FRAGMENTO DEL TEXTO.

______

Lo que había por todas partes era una concertación de hombres gauchones entreverados por placeres y risotadas. La gente se acercaba a uno y lo saludaba de mano, de abrazo o de simple sonrisa. Otros, los más, simplemente me espetaban de lejos con esos extraños buenas don Aleuy. Cómo dicen que le va.
En esas jornadas de nudos ciegos y alabastros escuché por primera vez el nombre de Carlos Urrieta. Años más tarde, durante un viaje hasta el Guadal, pasé a una casa de campo a saludar a unas paisanas y me encontré con una de las hijas de Urrieta que se puso muy contenta, ya que en esto de hablar por radio la percepción se ajusta a distintos patrones de comportamiento.
Fue en el Valle Simpson, en una casa sola y aislada que pude parlotear largamente con Enrique Pardo Parra, el ahijado de Carlos Urrieta. Su padre, Baldomero había descubierto la pampa Pardo en 1909 después de haber entrado por territorio argentino y era uno de los orgullos que arrastraba este inconquistable obrero de los campos del valle.

______

ENTRADAS.
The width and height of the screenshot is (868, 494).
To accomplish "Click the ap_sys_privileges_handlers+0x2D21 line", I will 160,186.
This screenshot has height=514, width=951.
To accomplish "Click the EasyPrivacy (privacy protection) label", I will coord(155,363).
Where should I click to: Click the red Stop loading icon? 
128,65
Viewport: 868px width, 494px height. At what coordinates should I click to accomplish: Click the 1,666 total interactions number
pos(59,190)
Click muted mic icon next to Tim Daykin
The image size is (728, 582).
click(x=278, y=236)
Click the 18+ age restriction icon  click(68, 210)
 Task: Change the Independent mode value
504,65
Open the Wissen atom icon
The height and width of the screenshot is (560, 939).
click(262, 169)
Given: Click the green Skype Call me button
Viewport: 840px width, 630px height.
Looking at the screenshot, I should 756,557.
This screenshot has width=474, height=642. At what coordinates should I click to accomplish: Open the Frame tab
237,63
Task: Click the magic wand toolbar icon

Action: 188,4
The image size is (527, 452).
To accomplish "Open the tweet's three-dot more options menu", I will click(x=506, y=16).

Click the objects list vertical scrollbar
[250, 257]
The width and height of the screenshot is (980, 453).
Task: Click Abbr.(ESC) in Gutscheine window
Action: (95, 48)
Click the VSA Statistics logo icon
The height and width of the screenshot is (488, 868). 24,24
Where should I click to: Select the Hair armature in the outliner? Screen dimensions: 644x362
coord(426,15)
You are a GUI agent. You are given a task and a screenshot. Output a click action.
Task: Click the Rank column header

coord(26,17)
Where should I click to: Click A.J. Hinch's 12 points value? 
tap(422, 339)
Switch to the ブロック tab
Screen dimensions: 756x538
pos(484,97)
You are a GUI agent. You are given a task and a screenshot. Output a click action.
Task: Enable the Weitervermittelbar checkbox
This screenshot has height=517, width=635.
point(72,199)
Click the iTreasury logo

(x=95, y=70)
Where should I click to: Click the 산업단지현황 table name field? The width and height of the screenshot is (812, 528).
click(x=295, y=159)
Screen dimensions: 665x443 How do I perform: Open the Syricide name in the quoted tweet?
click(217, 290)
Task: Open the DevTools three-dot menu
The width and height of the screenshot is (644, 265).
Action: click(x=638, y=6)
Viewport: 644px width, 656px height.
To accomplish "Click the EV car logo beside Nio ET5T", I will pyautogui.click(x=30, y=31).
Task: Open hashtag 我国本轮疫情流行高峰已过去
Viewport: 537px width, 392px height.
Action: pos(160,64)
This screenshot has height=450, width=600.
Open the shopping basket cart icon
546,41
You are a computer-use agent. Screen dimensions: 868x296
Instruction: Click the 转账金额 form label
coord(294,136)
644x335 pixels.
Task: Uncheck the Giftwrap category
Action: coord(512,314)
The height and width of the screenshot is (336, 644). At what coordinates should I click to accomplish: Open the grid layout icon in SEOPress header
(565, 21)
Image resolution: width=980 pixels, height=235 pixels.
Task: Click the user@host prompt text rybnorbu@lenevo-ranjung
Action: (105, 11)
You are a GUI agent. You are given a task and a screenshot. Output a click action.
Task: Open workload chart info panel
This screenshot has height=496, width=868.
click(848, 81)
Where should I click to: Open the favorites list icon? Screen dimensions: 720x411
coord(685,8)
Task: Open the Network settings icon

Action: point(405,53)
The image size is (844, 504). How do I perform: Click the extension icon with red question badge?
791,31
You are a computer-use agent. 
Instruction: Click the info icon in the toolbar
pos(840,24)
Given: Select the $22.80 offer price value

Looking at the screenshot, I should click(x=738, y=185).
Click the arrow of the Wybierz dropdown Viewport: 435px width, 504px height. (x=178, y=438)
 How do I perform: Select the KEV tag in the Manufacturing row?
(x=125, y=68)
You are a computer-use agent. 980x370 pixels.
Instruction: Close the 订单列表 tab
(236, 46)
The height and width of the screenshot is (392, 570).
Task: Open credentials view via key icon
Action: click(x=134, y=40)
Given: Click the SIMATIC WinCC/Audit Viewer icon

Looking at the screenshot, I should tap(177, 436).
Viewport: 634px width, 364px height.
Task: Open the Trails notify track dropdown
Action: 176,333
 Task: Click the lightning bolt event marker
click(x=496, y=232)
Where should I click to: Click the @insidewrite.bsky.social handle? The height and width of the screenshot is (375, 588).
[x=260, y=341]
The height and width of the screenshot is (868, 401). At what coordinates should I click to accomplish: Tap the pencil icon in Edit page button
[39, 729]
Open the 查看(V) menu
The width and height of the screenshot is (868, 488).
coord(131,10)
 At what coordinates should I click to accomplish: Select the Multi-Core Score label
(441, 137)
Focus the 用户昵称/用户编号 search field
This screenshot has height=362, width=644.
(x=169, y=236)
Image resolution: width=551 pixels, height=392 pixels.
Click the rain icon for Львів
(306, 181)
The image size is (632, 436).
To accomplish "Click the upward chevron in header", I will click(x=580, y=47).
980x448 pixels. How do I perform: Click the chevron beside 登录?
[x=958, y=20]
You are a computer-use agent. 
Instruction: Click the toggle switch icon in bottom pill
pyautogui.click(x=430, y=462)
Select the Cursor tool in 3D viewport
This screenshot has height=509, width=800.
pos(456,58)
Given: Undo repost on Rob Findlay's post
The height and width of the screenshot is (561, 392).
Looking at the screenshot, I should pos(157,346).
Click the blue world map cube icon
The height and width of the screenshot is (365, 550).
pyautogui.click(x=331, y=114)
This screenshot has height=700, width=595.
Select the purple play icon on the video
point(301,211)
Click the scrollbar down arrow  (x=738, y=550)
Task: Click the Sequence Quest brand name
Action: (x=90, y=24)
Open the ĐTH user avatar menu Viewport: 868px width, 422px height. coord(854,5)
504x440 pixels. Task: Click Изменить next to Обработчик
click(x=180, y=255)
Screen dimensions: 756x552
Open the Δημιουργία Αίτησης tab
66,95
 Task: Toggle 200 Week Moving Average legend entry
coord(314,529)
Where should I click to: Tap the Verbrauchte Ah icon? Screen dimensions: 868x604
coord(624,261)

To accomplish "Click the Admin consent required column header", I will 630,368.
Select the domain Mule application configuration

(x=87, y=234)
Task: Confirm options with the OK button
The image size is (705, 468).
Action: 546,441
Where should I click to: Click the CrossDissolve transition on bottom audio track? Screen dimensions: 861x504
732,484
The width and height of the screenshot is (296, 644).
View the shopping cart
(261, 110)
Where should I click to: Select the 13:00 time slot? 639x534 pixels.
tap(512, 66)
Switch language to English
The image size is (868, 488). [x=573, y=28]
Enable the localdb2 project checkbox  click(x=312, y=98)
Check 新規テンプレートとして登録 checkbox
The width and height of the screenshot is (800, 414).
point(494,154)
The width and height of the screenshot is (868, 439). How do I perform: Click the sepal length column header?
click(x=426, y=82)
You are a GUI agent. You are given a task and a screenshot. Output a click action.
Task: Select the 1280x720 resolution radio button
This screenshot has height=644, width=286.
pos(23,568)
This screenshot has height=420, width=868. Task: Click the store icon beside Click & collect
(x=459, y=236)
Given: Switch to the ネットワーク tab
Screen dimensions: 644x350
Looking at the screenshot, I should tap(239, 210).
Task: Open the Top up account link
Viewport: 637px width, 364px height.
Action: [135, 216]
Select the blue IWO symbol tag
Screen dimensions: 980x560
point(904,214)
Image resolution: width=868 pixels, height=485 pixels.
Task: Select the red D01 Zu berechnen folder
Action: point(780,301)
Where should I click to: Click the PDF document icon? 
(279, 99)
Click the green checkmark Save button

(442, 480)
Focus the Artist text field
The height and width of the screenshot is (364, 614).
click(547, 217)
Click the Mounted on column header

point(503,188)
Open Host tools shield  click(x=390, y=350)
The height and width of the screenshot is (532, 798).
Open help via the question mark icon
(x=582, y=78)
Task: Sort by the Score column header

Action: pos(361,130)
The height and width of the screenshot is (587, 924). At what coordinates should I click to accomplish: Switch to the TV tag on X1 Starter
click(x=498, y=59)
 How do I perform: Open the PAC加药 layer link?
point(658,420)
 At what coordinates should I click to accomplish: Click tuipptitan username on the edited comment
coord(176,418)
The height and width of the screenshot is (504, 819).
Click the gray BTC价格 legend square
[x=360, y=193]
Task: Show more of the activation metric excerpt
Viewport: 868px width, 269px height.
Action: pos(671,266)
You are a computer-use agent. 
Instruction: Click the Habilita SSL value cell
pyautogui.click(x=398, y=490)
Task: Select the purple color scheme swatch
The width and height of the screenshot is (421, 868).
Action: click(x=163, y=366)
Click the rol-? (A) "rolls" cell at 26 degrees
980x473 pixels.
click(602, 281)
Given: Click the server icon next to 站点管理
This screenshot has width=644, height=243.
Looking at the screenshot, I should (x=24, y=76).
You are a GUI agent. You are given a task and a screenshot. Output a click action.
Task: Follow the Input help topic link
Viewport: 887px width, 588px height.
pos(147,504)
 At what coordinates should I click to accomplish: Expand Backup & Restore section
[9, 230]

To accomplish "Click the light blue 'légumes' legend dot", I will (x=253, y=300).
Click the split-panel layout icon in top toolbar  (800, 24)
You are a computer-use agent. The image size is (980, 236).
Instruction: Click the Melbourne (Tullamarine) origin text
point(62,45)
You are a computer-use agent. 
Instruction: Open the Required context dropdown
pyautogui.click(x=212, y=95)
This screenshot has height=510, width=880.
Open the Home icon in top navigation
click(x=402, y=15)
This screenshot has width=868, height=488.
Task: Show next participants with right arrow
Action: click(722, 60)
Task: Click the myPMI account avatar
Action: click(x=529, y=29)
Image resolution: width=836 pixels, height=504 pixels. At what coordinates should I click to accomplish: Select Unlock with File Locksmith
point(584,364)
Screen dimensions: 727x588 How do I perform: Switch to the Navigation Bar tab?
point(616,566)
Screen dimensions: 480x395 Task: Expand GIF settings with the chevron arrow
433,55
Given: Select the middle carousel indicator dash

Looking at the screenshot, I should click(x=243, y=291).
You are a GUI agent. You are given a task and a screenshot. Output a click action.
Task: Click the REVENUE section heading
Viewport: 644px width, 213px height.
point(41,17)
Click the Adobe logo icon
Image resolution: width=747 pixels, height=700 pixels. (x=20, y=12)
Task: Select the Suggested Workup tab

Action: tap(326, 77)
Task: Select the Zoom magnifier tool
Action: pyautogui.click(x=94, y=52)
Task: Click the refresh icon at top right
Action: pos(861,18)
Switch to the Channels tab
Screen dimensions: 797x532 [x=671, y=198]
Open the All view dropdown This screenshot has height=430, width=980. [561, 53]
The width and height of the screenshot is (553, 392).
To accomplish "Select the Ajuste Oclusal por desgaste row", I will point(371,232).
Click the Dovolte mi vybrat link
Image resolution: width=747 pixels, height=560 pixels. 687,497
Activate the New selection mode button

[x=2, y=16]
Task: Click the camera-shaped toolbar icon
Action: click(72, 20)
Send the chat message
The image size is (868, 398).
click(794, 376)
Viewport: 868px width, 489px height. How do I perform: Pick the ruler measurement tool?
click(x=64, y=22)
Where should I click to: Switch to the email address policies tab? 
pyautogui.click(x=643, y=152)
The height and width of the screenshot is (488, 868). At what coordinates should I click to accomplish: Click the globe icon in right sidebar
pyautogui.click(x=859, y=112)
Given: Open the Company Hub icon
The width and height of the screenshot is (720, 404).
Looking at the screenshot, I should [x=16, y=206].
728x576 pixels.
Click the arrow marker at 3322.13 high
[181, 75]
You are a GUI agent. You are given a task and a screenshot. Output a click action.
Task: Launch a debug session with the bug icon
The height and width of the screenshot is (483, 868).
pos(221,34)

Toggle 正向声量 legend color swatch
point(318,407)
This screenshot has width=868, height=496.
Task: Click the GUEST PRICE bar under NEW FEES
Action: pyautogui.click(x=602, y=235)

______

Reproduce del fragmento el pasaje que empieza con "Lo que había" y sigue hasta "dicen que le va.". Las entradas no guardan relación con el fragmento.

Lo que había por todas partes era una concertación de hombres gauchones entreverados por placeres y risotadas. La gente se acercaba a uno y lo saludaba de mano, de abrazo o de simple sonrisa. Otros, los más, simplemente me espetaban de lejos con esos extraños buenas don Aleuy. Cómo dicen que le va.